However, the somewhat whiny tone of the article seems like the author is
trying to justify their own shortcomings by complaining about the code
sourcing terms and the lack of regex. It seems kind of childish.

Here, maybe this will help in the future--a simple regex parser in like 30
lines of vanilla C:

[http://www.cs.princeton.edu/courses/archive/spr09/cos333/bea...](http://www.cs.princeton.edu/courses/archive/spr09/cos333/beautiful.html)

------
zanny
I think this touches on something important - rather than writing from scratch
some asinine limited use case software, make useful software. You can prove
your worth in the useful products you produce, not in the bravado you accrue
saying you wrote a compiler from scratch - it is the difference between using
a dozen programs a day that I know I've commited patches to and seeing the
fruits of your labor or having your standards compliant C++11 compiler rot in
some directory on your PC while you still use clang/gcc because the program
said you can't even put it in a public git repo and instead of spending 10k
lines improving the current best of the crop you reinvented the wheel as a
stone brick while major players are comparing rubber treads.

------
bcoates
The regex engine is small potatoes in the larger scheme of things, but the
reason it's so problematic is the two bigger problems in the CPPGM: the
questionable architecture and absolutely insane project plan, which both
appear to be "convert the spec directly into code, in printed order".
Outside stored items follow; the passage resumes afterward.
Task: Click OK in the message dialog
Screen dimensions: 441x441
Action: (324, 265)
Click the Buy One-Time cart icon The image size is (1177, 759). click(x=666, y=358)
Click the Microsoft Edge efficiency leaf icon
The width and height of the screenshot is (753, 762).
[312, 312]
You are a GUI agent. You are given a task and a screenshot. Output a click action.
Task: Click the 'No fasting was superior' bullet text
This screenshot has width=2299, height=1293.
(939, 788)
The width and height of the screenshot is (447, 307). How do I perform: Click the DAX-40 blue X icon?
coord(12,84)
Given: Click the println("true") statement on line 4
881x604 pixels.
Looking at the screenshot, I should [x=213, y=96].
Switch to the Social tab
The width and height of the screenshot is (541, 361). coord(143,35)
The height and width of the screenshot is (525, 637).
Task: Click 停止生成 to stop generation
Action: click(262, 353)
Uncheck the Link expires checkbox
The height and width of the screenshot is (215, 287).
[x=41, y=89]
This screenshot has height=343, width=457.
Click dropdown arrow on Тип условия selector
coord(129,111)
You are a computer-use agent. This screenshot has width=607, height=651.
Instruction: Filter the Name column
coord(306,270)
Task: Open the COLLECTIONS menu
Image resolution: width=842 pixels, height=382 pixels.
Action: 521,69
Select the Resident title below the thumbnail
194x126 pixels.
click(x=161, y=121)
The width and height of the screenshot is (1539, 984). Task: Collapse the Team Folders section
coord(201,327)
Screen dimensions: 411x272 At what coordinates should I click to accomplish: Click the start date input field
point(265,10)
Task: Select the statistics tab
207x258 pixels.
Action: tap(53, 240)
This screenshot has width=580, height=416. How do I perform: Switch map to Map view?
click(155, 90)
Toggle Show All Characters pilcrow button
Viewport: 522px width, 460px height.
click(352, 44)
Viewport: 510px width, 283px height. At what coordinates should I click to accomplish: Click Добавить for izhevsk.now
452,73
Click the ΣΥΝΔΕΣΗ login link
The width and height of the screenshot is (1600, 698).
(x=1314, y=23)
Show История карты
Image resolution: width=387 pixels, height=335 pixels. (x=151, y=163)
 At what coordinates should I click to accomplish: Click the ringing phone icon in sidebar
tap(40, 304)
This is no way to approach a complex project with serious technical risk, and
willingly signing up for the death-march enterprise project from hell is the
kind of thing that disqualifies you from being qualified to take on a project
of this scope, let alone a _grandmaster_ , whatever that means.

You can see the outcome coming a mile away: "We cut some corners, but it's 80%
done. Now all that's left is the impossible part."

------
Jabbles
I'm suprised. I thought it was a joke:

[https://news.ycombinator.com/item?id=5148895](https://news.ycombinator.com/item?id=5148895)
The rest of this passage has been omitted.